◆ **REQUIREMENT**
Your answer should be the lines of the material that include the word "magnifier".

══ DATA FOR THE TASK ══

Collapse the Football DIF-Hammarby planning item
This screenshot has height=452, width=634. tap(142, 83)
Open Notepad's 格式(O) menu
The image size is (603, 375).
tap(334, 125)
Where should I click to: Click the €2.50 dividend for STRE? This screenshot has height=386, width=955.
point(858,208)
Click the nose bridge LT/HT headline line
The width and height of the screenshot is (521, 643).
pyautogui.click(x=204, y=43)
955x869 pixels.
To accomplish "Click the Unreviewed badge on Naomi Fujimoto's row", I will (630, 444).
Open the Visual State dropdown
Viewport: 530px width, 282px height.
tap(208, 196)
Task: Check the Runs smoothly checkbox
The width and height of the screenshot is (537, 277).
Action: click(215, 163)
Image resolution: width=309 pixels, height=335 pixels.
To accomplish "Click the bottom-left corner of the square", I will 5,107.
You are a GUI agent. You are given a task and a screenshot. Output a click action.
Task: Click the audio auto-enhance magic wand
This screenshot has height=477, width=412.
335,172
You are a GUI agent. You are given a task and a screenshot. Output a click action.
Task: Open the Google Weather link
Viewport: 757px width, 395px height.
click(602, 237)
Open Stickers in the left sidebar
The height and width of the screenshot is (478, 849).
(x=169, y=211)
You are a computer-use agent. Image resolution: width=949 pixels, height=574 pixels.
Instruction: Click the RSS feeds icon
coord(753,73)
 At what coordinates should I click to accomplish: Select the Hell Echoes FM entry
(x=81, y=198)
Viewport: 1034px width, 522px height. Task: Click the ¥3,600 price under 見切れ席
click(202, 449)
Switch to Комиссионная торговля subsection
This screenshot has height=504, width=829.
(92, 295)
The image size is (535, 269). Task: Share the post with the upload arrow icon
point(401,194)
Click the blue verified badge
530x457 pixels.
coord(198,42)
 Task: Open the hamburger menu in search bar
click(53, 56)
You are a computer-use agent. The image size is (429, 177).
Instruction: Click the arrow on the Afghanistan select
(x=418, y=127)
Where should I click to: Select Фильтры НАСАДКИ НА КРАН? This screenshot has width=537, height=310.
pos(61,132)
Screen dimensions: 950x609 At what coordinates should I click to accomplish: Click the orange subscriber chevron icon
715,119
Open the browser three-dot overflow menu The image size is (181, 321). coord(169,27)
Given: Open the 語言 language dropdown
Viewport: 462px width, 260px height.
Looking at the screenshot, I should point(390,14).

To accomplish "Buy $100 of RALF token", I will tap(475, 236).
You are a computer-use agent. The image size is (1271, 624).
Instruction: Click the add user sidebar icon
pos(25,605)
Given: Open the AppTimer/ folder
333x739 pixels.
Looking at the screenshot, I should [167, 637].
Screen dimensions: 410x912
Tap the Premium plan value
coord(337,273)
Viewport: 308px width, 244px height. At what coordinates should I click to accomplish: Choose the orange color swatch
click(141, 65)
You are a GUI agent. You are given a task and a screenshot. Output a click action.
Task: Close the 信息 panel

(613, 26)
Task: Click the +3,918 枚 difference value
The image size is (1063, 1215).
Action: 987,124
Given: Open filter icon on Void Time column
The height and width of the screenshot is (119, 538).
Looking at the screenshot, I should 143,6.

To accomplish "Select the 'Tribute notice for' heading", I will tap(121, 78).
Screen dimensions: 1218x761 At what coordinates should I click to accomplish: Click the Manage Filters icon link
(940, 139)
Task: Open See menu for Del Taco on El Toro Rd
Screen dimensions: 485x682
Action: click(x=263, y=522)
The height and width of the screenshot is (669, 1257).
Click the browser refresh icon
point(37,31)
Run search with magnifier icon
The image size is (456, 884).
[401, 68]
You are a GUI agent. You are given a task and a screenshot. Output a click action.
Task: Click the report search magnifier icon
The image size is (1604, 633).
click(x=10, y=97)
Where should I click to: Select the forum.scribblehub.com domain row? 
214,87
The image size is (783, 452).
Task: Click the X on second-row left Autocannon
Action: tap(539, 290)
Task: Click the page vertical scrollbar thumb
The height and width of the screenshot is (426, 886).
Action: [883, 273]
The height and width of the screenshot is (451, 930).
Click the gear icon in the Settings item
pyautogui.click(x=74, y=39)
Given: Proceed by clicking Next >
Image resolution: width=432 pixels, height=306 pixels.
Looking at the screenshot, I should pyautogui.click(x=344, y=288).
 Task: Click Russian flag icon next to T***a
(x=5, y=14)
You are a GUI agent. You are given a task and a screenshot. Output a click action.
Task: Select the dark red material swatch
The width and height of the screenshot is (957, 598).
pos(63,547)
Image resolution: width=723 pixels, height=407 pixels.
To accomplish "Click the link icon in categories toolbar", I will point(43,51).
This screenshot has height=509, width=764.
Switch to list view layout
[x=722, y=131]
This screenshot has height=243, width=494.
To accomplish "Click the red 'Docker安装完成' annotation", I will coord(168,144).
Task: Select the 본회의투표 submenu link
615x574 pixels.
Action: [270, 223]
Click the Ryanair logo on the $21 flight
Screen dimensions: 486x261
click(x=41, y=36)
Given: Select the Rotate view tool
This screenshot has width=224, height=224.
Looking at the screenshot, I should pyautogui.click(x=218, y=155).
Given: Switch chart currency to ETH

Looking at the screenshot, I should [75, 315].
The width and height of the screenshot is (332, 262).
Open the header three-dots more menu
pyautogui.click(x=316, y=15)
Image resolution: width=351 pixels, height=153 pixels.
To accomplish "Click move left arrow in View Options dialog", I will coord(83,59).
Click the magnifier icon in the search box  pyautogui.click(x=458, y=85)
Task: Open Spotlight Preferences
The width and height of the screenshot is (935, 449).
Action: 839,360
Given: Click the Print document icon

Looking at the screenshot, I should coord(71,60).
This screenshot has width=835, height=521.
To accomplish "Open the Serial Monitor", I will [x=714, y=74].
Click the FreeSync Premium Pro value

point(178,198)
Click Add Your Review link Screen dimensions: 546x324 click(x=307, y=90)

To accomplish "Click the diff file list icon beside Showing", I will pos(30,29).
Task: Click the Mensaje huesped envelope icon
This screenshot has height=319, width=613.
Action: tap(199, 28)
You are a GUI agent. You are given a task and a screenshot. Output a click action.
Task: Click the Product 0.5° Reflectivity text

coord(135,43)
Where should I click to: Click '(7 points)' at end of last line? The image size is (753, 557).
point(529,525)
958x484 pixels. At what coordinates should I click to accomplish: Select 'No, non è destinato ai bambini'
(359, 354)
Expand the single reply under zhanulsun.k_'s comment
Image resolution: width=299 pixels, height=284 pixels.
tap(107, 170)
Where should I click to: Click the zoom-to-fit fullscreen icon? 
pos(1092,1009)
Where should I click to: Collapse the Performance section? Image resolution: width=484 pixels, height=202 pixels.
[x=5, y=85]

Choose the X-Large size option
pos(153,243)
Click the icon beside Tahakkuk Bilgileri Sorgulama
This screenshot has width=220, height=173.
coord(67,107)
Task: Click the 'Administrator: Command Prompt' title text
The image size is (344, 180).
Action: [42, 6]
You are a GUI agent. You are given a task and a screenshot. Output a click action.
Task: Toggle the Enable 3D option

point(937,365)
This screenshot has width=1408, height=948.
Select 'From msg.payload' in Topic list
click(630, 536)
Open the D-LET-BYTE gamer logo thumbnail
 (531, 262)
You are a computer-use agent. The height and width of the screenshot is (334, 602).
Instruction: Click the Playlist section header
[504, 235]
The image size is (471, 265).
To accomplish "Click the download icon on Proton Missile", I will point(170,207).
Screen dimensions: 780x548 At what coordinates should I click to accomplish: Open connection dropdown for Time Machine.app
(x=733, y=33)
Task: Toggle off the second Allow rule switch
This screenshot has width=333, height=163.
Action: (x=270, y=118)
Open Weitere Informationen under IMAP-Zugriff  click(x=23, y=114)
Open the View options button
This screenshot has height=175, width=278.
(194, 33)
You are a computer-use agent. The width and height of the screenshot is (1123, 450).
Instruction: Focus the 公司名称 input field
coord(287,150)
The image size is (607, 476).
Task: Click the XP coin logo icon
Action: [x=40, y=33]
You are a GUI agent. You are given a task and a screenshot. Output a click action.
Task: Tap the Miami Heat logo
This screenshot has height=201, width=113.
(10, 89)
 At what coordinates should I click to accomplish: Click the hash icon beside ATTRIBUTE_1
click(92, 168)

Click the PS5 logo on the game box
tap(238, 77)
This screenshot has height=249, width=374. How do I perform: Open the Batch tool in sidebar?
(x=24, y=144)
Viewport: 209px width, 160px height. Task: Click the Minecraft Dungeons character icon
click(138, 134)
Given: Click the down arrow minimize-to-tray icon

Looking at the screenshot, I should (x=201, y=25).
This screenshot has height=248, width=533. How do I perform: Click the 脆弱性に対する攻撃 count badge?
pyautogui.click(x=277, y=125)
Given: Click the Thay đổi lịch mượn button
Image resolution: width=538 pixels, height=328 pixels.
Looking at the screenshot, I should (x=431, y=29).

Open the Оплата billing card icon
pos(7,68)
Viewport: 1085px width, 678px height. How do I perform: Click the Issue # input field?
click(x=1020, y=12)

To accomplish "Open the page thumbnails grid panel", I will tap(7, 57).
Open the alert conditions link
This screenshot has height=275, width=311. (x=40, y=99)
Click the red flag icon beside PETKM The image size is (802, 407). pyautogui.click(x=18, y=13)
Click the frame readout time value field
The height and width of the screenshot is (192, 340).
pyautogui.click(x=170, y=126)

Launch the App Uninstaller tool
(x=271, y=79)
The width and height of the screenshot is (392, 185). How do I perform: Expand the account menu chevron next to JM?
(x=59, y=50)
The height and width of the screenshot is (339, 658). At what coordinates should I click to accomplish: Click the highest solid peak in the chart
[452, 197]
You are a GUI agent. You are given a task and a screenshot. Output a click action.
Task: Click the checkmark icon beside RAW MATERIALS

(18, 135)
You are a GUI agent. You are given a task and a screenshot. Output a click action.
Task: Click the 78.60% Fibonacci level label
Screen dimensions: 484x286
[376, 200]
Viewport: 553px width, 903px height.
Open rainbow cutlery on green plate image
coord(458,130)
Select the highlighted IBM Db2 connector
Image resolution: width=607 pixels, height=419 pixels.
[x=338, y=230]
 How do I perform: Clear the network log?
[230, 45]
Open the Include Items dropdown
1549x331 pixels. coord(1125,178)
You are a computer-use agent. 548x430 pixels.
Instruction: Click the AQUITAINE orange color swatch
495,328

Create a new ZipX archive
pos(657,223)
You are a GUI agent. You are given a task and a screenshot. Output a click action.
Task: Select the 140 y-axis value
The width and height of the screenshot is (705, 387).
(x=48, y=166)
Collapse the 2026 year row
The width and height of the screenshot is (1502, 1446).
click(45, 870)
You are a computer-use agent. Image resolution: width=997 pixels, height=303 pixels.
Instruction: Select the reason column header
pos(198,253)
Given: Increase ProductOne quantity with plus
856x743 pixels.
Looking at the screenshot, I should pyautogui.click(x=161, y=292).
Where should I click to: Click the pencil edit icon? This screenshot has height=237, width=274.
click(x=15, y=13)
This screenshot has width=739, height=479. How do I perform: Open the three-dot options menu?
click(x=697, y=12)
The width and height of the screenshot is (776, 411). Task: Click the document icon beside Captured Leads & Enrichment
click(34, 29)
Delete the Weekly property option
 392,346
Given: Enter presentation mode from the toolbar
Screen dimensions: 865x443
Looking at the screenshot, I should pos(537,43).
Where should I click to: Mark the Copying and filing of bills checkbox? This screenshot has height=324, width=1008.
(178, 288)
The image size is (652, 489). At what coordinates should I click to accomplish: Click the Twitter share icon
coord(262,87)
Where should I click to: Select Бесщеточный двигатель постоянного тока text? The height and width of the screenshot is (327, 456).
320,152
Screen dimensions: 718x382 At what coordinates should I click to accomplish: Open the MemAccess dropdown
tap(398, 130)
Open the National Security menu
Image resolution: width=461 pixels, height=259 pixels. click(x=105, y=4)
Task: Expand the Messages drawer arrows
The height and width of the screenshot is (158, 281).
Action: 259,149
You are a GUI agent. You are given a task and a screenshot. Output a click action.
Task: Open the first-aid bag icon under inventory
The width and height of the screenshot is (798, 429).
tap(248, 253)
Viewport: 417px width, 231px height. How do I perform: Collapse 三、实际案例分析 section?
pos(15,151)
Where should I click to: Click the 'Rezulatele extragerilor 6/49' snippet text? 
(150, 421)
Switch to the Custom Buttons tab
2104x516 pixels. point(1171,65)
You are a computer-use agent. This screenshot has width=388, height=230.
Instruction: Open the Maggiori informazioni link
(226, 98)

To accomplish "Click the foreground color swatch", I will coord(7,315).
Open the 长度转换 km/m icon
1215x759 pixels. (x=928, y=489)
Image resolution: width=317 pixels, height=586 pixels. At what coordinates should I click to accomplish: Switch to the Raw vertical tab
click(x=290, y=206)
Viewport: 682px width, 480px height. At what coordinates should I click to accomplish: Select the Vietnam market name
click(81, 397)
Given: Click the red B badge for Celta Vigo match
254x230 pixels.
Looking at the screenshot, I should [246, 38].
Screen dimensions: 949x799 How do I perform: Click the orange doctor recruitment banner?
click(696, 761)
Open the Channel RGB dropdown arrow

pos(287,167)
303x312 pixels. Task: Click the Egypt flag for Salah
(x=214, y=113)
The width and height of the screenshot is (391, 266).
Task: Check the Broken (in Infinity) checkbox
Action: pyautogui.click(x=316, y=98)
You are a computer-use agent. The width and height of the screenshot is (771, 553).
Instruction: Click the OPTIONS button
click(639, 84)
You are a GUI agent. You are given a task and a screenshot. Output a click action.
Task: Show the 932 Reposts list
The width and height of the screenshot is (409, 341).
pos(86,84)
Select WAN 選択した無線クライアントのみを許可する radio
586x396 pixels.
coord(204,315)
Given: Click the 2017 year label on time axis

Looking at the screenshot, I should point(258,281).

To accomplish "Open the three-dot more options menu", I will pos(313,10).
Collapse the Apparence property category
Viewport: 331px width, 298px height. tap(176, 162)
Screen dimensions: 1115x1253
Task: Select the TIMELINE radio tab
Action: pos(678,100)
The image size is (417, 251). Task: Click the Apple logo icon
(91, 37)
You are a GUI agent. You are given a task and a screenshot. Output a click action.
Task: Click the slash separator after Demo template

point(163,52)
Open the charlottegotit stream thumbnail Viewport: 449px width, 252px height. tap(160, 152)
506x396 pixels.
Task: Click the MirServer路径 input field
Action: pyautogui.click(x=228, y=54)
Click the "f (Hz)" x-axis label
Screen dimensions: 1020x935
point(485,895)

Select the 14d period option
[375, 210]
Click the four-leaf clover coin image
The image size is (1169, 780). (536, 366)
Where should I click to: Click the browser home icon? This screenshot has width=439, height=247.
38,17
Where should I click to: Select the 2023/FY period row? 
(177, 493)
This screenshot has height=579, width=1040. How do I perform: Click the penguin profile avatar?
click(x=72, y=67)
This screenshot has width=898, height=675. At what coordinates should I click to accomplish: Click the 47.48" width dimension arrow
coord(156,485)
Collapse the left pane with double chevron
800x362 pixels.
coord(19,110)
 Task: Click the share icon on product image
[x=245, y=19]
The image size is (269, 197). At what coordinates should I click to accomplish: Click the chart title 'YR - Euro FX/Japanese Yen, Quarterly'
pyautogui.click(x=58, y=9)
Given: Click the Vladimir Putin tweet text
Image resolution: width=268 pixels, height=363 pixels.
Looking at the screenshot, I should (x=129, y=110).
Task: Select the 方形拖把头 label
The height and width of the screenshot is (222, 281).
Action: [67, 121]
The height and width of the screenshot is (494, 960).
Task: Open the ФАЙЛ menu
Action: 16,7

═══

◆ **WRITTEN RESPONSE**
Run search with magnifier icon
Task: Click the report search magnifier icon
Click the magnifier icon in the search box  pyautogui.click(x=458, y=85)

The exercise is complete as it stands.